Working with the MHCLG Local Digital team last year I was privileged to be part of the collective drafting and publication of the Local Digital Declaration. I support the intent behind it – when a Service is designed in the internet age, the user research, interaction and content design / service patterns, data structures, API and integration definitions should all be published openly so that they can be implemented by other councils and by suppliers who want to support this good practice.
Once there is a recognised pattern and model for implementation of the digitally enabled service that meets user needs, councils should expect their suppliers to offer products built on those patterns – and not to extract a premium for it!
Re-use will lead to reduced costs for a better outcome, and if councils across the country can adopt them easily and cost-effectively, it will contribute to a massive reduction in cost across the sector.
The great digitally enabled services that were built by suppliers with councils like Bristol, Hackney, Camden, Stockport and Southwark are largely based on open source code which in many cases has been published openly on GitHub.

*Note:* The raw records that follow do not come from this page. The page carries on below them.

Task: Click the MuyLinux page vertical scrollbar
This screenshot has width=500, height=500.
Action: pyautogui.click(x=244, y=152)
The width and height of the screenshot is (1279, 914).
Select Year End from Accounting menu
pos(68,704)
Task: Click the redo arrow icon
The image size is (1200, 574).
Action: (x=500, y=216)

But it’s not easy to pick them up and place them down into another council with different technical infrastructure and back-end systems. We need to pay attention to the standards needed to wrap these systems in a way that makes them interoperable and portable, with clean boundaries and well-defined services and interfaces.
If we can define a set of ecosystem standards that enable multiple building blocks to be used together in a way that ensures they will fit – like Lego™ – we will move further towards the vision of local government as a platform that people like me, Dave Briggs and Mark Thompson have been writing about for the last few years.

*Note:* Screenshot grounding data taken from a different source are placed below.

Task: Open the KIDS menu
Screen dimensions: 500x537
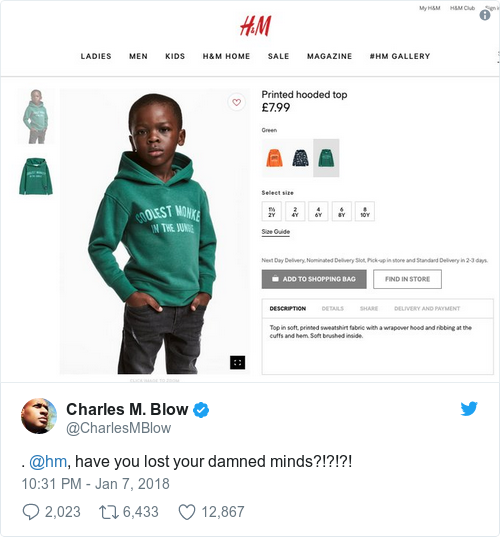Action: 175,56
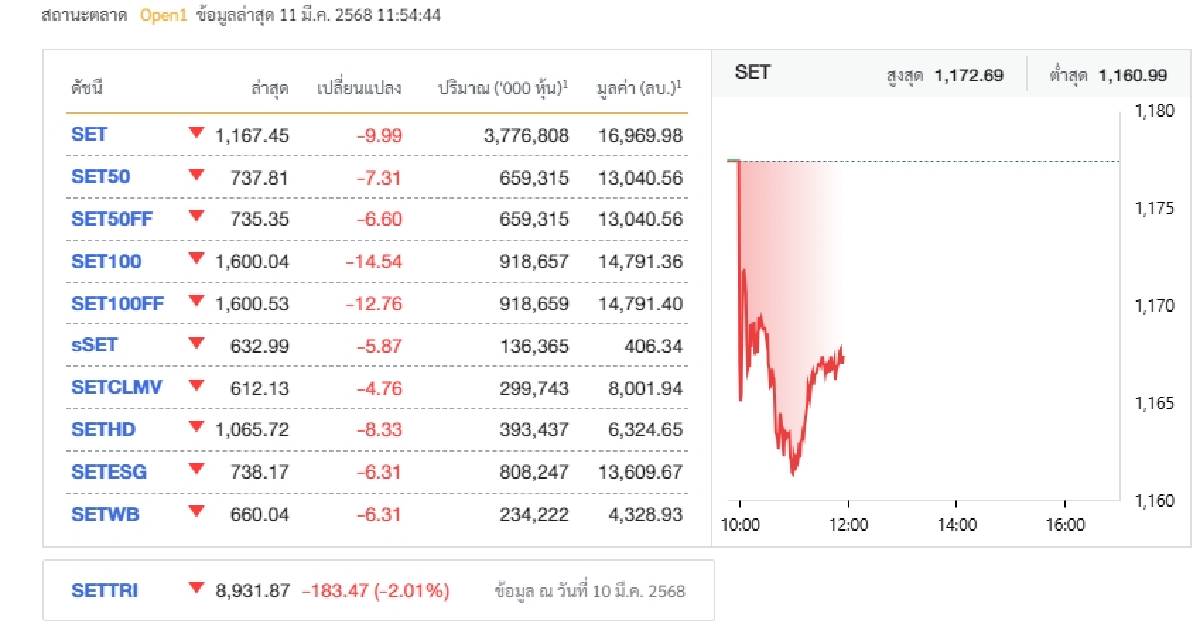Click the red triangle indicator for SET100
Image resolution: width=1200 pixels, height=628 pixels.
(196, 260)
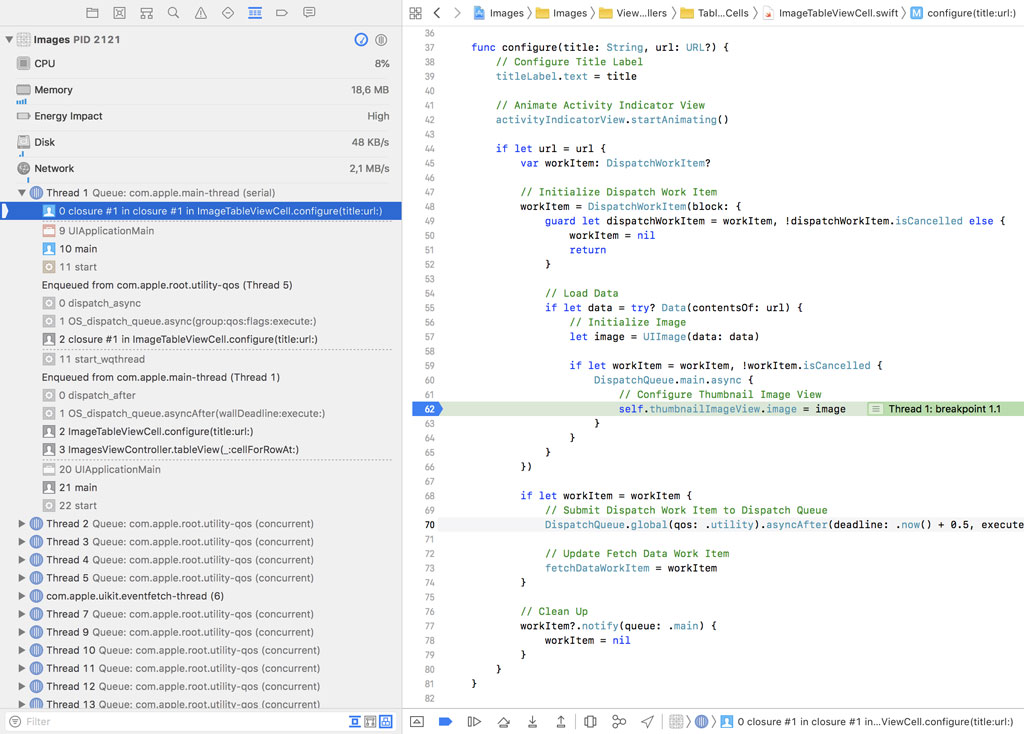Click the Simulate location arrow icon
The height and width of the screenshot is (734, 1024).
[647, 721]
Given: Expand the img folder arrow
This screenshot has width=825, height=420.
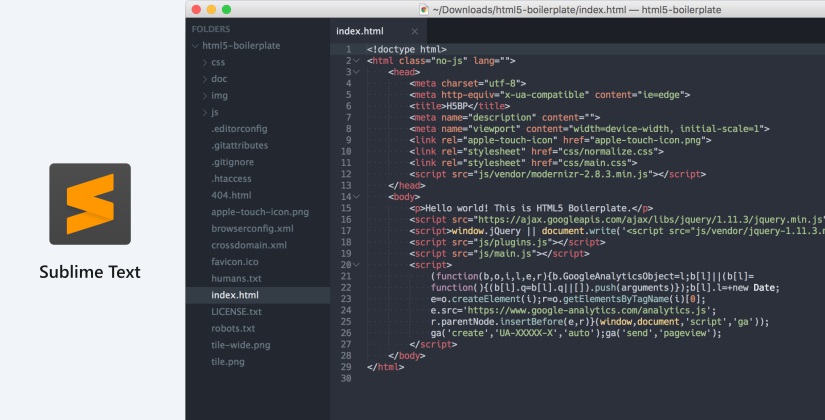Looking at the screenshot, I should click(x=204, y=96).
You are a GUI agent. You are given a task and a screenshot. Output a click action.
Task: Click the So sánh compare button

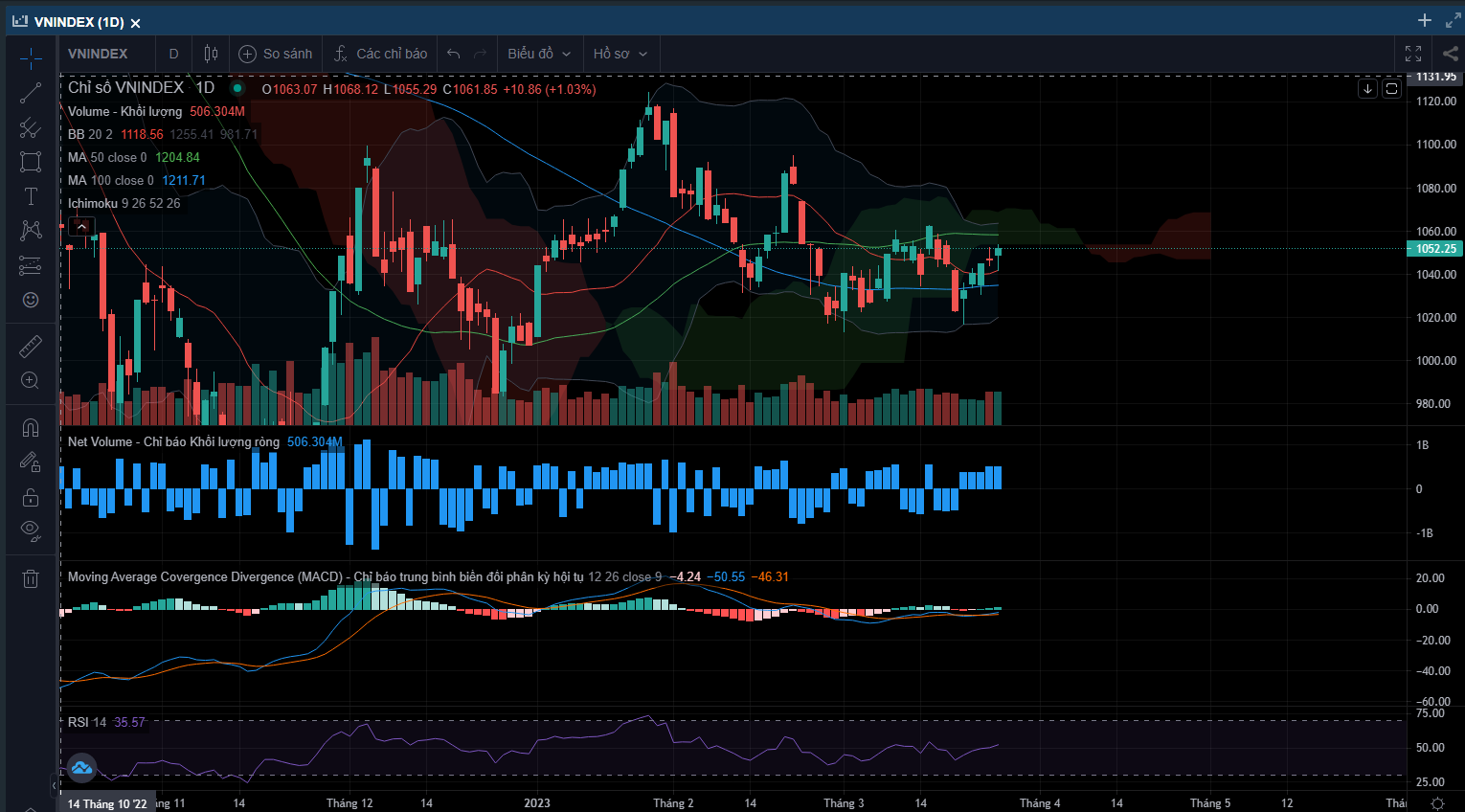point(276,54)
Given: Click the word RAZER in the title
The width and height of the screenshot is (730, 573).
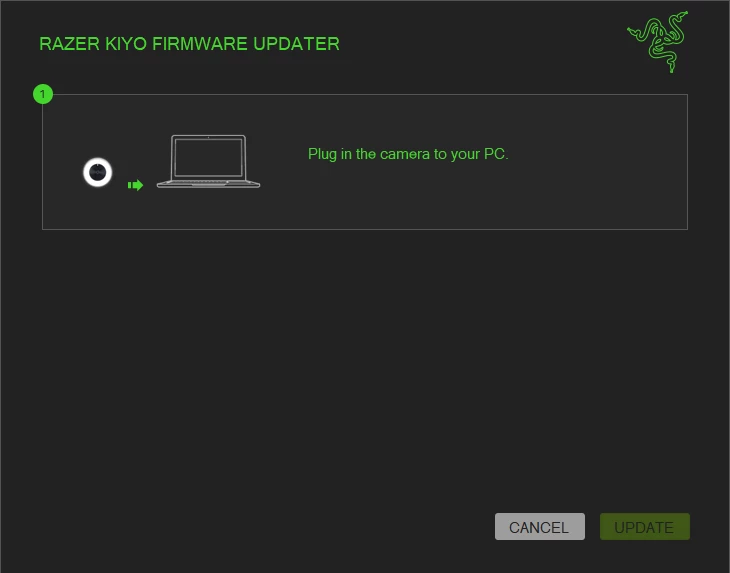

That’s the vision we have at Placecube – we want to create that ecosystem based on open standards, where we can provide a re-usable set of building blocks “Cubes” based on the work we’ve done with Bristol and Camden, for other councils to adopt easily and cost-effectively.
But unlike many of the legacy suppliers in the local government market, we don’t want to lock customers in and push you to buy everything from us – we want to be able to easily incorporate the best digital services from other suppliers, who have already understood user needs, worked to design services and then realised them with new code.

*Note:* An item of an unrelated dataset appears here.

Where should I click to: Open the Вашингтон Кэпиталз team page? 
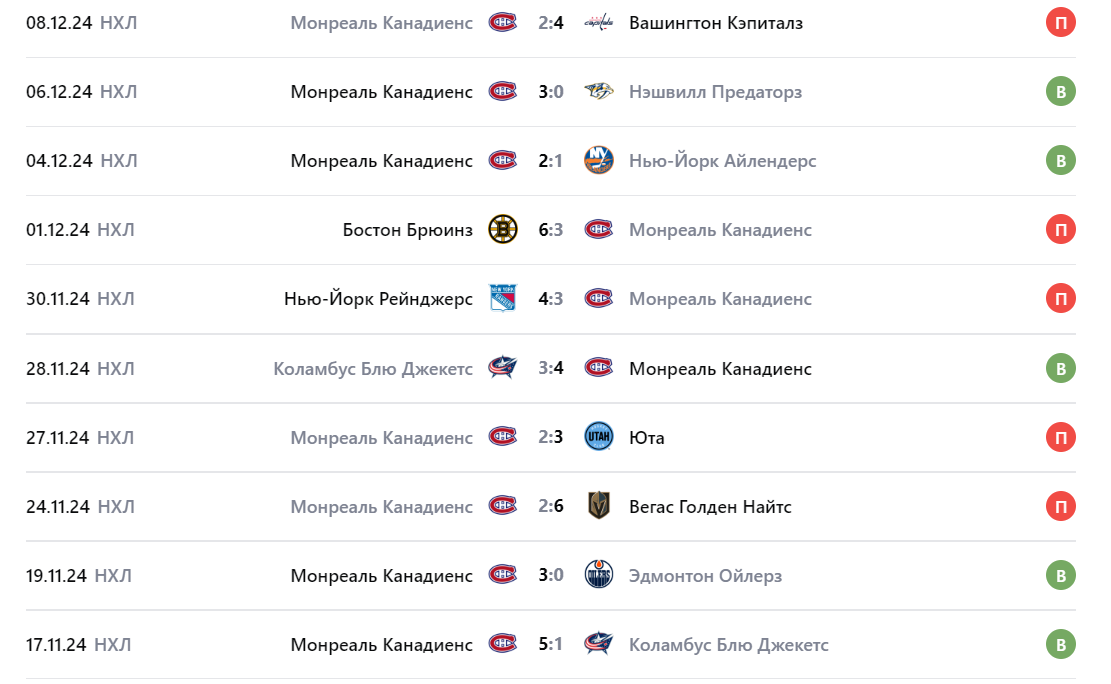tap(716, 22)
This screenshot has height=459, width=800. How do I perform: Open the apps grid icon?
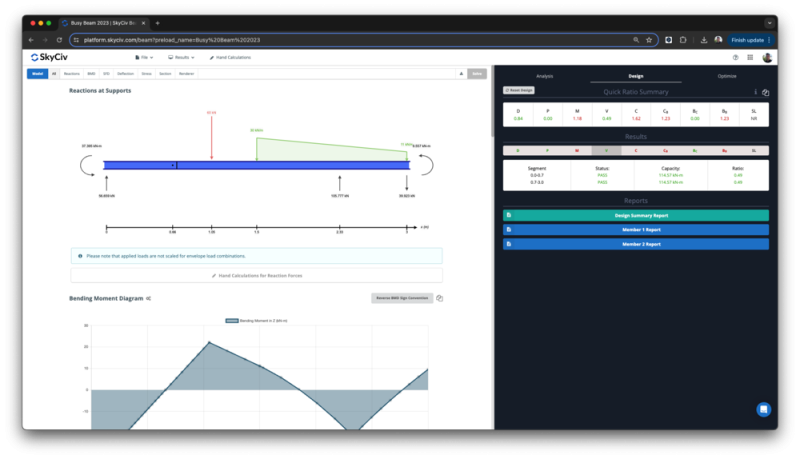(x=748, y=58)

We invite them to work with us on the common standards needed to ensure services can be composed together by councils who want to re-use the great work that has already been done.
And whilst councils are the democratic centre of the local place, we know that people, businesses and visitors to the area interact with hundreds of other organisations, that provide services, advocacy or information advice and guidance. Our vision of an open ecosystem is more than just councils being able to use better digital services, it is to digitally connect the network of organisations in a place, enabling them to provide or access data, services and to collaborate on meeting community, individual and local business needs.